◆ **Task directions**
Can you copy all of the records below word for word, without changing a single character?

Stored items:
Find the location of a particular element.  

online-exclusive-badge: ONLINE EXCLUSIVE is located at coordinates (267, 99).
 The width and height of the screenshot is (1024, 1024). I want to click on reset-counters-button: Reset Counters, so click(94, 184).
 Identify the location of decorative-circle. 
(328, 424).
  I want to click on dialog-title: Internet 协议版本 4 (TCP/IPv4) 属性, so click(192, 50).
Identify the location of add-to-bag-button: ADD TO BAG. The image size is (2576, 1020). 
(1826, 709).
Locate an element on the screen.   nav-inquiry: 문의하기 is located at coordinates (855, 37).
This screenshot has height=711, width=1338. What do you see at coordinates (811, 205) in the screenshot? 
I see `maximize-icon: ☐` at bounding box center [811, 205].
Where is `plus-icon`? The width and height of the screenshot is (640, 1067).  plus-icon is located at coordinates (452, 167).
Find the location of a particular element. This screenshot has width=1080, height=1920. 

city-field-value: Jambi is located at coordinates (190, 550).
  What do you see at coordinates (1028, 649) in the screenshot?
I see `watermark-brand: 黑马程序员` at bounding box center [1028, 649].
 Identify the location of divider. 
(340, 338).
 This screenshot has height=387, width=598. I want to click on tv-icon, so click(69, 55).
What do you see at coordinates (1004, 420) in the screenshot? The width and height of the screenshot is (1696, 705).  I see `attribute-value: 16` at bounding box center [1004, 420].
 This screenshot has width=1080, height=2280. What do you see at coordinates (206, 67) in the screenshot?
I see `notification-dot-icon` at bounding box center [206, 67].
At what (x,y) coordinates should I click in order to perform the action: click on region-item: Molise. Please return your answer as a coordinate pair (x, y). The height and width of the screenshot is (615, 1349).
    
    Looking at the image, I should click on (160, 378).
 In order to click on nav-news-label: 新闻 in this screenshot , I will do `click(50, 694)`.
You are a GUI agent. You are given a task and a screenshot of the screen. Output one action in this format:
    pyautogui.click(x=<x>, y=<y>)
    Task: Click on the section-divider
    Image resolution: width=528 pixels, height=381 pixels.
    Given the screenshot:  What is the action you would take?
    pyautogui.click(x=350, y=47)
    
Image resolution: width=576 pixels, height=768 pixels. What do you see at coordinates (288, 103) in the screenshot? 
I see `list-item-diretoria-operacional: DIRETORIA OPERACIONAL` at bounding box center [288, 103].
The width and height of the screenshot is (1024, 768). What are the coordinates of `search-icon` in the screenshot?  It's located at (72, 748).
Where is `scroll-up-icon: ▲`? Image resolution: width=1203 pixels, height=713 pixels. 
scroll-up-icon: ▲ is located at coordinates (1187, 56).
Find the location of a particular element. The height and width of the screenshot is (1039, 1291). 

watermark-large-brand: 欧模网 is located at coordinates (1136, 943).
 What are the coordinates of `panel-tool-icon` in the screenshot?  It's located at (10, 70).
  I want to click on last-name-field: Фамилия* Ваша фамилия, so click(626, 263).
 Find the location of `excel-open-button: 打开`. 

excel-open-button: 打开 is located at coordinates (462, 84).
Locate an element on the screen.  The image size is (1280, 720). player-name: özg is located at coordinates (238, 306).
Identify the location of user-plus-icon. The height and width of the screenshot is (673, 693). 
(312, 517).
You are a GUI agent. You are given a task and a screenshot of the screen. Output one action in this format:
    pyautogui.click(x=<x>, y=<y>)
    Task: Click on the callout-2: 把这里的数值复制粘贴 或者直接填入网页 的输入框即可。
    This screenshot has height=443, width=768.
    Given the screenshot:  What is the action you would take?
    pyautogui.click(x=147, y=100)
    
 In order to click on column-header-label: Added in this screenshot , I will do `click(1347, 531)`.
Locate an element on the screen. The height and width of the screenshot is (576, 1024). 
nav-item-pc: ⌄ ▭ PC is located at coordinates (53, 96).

◆ **Your response**
Find the location of a particular element.  

online-exclusive-badge: ONLINE EXCLUSIVE is located at coordinates (267, 99).
 The width and height of the screenshot is (1024, 1024). I want to click on reset-counters-button: Reset Counters, so click(94, 184).
 Identify the location of decorative-circle. 
(328, 424).
  I want to click on dialog-title: Internet 协议版本 4 (TCP/IPv4) 属性, so click(192, 50).
Identify the location of add-to-bag-button: ADD TO BAG. The image size is (2576, 1020). 
(1826, 709).
Locate an element on the screen.   nav-inquiry: 문의하기 is located at coordinates (855, 37).
This screenshot has height=711, width=1338. What do you see at coordinates (811, 205) in the screenshot? 
I see `maximize-icon: ☐` at bounding box center [811, 205].
Where is `plus-icon`? The width and height of the screenshot is (640, 1067).  plus-icon is located at coordinates (452, 167).
Find the location of a particular element. This screenshot has width=1080, height=1920. 

city-field-value: Jambi is located at coordinates (190, 550).
  What do you see at coordinates (1028, 649) in the screenshot?
I see `watermark-brand: 黑马程序员` at bounding box center [1028, 649].
 Identify the location of divider. 
(340, 338).
 This screenshot has height=387, width=598. I want to click on tv-icon, so click(69, 55).
What do you see at coordinates (1004, 420) in the screenshot? The width and height of the screenshot is (1696, 705).  I see `attribute-value: 16` at bounding box center [1004, 420].
 This screenshot has width=1080, height=2280. What do you see at coordinates (206, 67) in the screenshot?
I see `notification-dot-icon` at bounding box center [206, 67].
At what (x,y) coordinates should I click in order to perform the action: click on region-item: Molise. Please return your answer as a coordinate pair (x, y). The height and width of the screenshot is (615, 1349).
    
    Looking at the image, I should click on (160, 378).
 In order to click on nav-news-label: 新闻 in this screenshot , I will do `click(50, 694)`.
You are a GUI agent. You are given a task and a screenshot of the screen. Output one action in this format:
    pyautogui.click(x=<x>, y=<y>)
    Task: Click on the section-divider
    Image resolution: width=528 pixels, height=381 pixels.
    Given the screenshot:  What is the action you would take?
    pyautogui.click(x=350, y=47)
    
Image resolution: width=576 pixels, height=768 pixels. What do you see at coordinates (288, 103) in the screenshot? 
I see `list-item-diretoria-operacional: DIRETORIA OPERACIONAL` at bounding box center [288, 103].
The width and height of the screenshot is (1024, 768). What are the coordinates of `search-icon` in the screenshot?  It's located at (72, 748).
Where is `scroll-up-icon: ▲`? Image resolution: width=1203 pixels, height=713 pixels. 
scroll-up-icon: ▲ is located at coordinates (1187, 56).
Find the location of a particular element. The height and width of the screenshot is (1039, 1291). 

watermark-large-brand: 欧模网 is located at coordinates (1136, 943).
 What are the coordinates of `panel-tool-icon` in the screenshot?  It's located at (10, 70).
  I want to click on last-name-field: Фамилия* Ваша фамилия, so click(626, 263).
 Find the location of `excel-open-button: 打开`. 

excel-open-button: 打开 is located at coordinates (462, 84).
Locate an element on the screen.  The image size is (1280, 720). player-name: özg is located at coordinates (238, 306).
Identify the location of user-plus-icon. The height and width of the screenshot is (673, 693). 
(312, 517).
You are a GUI agent. You are given a task and a screenshot of the screen. Output one action in this format:
    pyautogui.click(x=<x>, y=<y>)
    Task: Click on the callout-2: 把这里的数值复制粘贴 或者直接填入网页 的输入框即可。
    This screenshot has height=443, width=768.
    Given the screenshot:  What is the action you would take?
    pyautogui.click(x=147, y=100)
    
 In order to click on column-header-label: Added in this screenshot , I will do `click(1347, 531)`.
Locate an element on the screen. The height and width of the screenshot is (576, 1024). 
nav-item-pc: ⌄ ▭ PC is located at coordinates (53, 96).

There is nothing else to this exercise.